#### [EXTRACTED RECORDS]
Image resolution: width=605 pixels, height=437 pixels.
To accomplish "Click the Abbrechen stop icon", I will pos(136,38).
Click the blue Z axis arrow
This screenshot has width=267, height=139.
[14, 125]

#### [ACTIVITY]
Letter for letter, copy all of the entries above.

#### [YOUR RESPONSE]
Image resolution: width=605 pixels, height=437 pixels.
To accomplish "Click the Abbrechen stop icon", I will pos(136,38).
Click the blue Z axis arrow
This screenshot has width=267, height=139.
[14, 125]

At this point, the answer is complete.